Aquaponics, from fish to strawberry, the future of agriculture in circular economy


Aquaponics, from fish to strawberry, the future of agriculture in circular economy


2 June 2020 / 2 September 2020

VIDA Challenges

Sustainable Aquaculture

Sustainable agriculture and efficient greenhouse management


The ISV021 project has as its objective the construction of a plant, adopting the system defined “in aquaponics” for fish farming and the cultivation of fruit and vegetables that allows the reduction of harmful emissions to the environment originating from the current production plants in a circular economy. By aquaponics we mean a type of agriculture mixed with sustainable farming based on a combination of aquaculture and hydroponic cultivation, in order to obtain a symbiotic environment that allows the introduction of natural products into the food chain. The system completely reuses the water of the aquaculture system by means of biological filtration devices which allows to eliminate the discharge of waters rich in nitrates and nitrogen, a source of pollution of the aquifers. (The reduction of the concentrations of nitrogen compounds in the waste water is a key element of the Environmental Policy of the European Union, which since 1991 has adopted the “Nitrates Directive” with the aim of controlling pollution and improving the ‘water ‘ quality) In turn, the waters of the aquaculture plant, rich in nutrients, are used to grow the plants of the fruit and vegetable cultivation plant. (in our case strawberries and microgreens) Plants absorb the nutrients of the water and carry out further filtration, called phytodepuration.
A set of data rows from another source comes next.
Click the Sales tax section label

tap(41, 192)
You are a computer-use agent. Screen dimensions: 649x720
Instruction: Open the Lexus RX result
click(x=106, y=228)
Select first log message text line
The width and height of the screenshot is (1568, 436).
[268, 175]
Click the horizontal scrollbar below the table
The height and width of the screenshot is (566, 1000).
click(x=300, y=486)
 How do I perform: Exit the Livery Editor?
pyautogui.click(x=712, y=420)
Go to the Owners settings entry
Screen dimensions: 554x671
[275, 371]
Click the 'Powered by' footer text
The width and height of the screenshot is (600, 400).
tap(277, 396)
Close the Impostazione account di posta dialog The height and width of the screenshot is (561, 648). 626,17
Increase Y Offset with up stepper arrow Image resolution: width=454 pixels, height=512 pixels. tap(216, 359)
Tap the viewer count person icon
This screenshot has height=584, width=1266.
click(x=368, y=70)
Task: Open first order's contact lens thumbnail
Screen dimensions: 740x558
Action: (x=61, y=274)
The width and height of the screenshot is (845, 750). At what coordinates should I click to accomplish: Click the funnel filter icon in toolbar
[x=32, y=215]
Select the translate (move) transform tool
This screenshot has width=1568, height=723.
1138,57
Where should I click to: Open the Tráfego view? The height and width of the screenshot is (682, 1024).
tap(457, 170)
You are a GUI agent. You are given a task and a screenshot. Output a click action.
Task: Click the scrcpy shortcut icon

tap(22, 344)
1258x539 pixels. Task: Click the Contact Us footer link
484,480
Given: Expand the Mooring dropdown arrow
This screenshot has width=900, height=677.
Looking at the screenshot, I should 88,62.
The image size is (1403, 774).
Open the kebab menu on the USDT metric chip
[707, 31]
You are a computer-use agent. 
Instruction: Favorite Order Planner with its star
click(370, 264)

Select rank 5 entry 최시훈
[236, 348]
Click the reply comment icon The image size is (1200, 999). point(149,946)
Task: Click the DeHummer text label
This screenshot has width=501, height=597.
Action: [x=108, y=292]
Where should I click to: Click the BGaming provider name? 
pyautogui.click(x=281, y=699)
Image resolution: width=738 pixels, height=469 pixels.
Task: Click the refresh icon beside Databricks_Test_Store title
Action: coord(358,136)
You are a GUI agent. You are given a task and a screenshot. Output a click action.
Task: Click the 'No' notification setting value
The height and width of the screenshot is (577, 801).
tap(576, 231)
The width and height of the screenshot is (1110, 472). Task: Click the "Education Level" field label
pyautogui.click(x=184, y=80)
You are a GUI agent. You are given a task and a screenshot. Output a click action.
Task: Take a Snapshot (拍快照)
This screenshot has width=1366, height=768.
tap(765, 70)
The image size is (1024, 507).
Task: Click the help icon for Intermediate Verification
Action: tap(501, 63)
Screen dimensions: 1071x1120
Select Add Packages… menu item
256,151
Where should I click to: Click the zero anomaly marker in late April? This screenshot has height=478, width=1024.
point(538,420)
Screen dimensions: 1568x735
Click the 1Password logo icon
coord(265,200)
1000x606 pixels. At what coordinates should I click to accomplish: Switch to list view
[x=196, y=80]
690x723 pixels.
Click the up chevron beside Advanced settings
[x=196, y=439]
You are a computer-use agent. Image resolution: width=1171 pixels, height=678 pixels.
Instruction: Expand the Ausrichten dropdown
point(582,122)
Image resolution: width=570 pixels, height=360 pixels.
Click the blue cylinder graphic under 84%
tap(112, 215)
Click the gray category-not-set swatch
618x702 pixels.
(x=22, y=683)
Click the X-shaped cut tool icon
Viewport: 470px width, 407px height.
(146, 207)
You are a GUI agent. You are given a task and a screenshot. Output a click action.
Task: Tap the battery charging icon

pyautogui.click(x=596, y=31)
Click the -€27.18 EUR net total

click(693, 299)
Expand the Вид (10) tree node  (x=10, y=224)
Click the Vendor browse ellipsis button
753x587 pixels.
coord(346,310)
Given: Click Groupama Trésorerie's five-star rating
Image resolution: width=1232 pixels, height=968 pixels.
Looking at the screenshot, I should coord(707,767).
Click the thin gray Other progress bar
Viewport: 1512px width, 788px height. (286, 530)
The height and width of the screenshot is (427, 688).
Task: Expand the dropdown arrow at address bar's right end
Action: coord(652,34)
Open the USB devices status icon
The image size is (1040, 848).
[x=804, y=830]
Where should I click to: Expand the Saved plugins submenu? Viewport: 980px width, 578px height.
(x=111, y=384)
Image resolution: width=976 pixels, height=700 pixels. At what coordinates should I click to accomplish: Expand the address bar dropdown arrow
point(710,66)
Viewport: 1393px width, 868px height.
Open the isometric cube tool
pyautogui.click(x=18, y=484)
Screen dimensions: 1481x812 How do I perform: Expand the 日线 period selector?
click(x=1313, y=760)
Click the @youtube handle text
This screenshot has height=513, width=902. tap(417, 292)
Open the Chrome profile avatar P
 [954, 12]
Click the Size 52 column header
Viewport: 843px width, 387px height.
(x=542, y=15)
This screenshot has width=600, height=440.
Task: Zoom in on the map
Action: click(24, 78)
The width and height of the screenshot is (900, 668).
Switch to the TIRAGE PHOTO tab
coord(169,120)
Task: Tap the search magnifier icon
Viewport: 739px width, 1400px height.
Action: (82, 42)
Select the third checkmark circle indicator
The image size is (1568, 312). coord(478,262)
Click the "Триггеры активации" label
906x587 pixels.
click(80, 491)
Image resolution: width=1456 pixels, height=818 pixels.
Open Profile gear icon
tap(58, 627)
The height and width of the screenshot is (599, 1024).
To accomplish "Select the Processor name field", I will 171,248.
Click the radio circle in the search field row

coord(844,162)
The filtered water can then be returned to the aquaculture tanks and resume its cycle. This symbiosis between fish farming and fruit and vegetable cultivation allows the introduction of simply natural eco-sustainable products into the food supply chain, since in the aquaponics system it is not possible to use treatments and / or chemical additives, typical of traditional cultivation, because they would cause serious damage to the health of the fish. At the same time, the use of treatments on fish would harm cultivation. This combination allows to achieve the goal set by the ISV021 project to produce simply natural products to be introduced into the food chain. A further strength of the project is the geographical position, which sees it perfectly integrated in an urban context at the gates of the Metropolitan City of Milan. From this point of view, the farm will be a true example of “urban farming”, whose product distribution network will provide for the sale at zero km.